[[ Available data open ]]
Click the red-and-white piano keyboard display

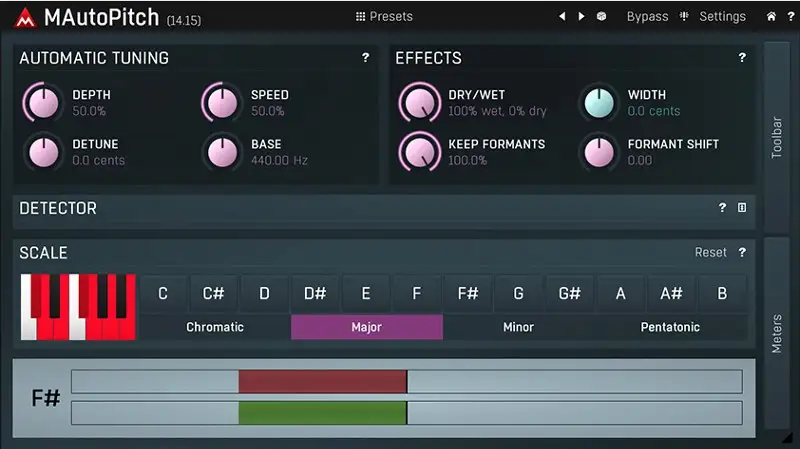tap(77, 307)
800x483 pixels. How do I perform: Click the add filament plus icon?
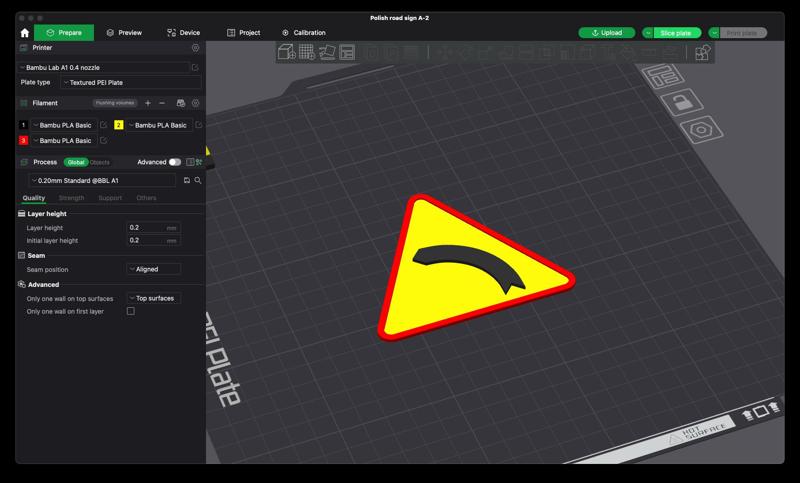click(148, 103)
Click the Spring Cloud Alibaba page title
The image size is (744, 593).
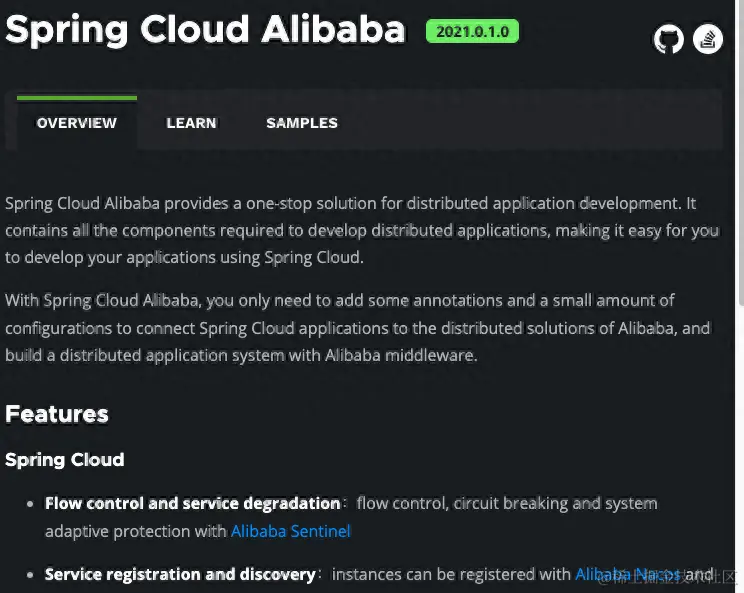(x=205, y=30)
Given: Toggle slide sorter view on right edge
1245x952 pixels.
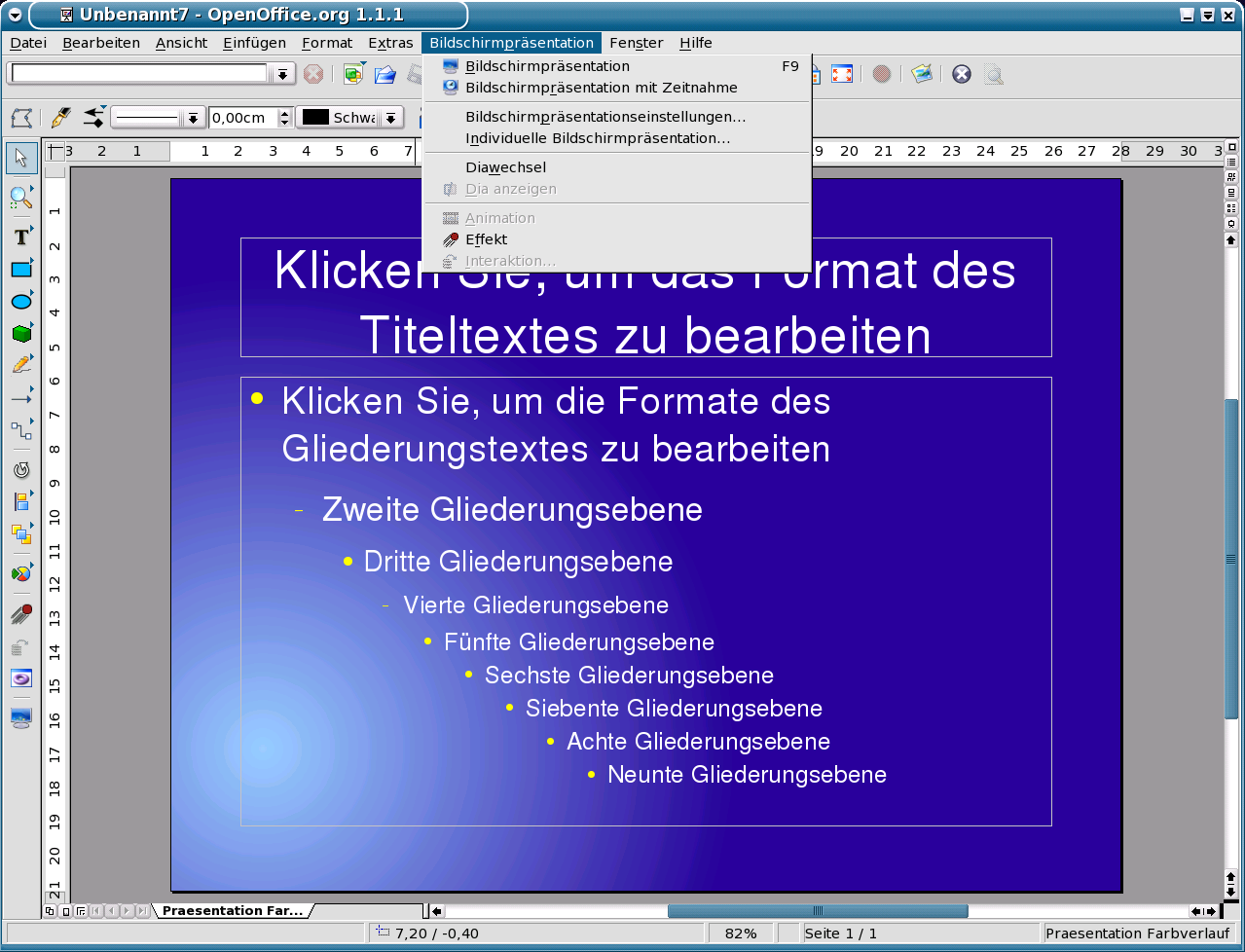Looking at the screenshot, I should coord(1231,177).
[[ Available data closed ]]
*What this task involves*:
Repeat the records above word for word. Pictures stay out of the copy.

*Answer box*:
Click the red-and-white piano keyboard display

tap(77, 307)
800x483 pixels. How do I perform: Click the add filament plus icon?
click(148, 103)
Click the Spring Cloud Alibaba page title
The image size is (744, 593).
(x=205, y=30)
Given: Toggle slide sorter view on right edge
1245x952 pixels.
Looking at the screenshot, I should coord(1231,177).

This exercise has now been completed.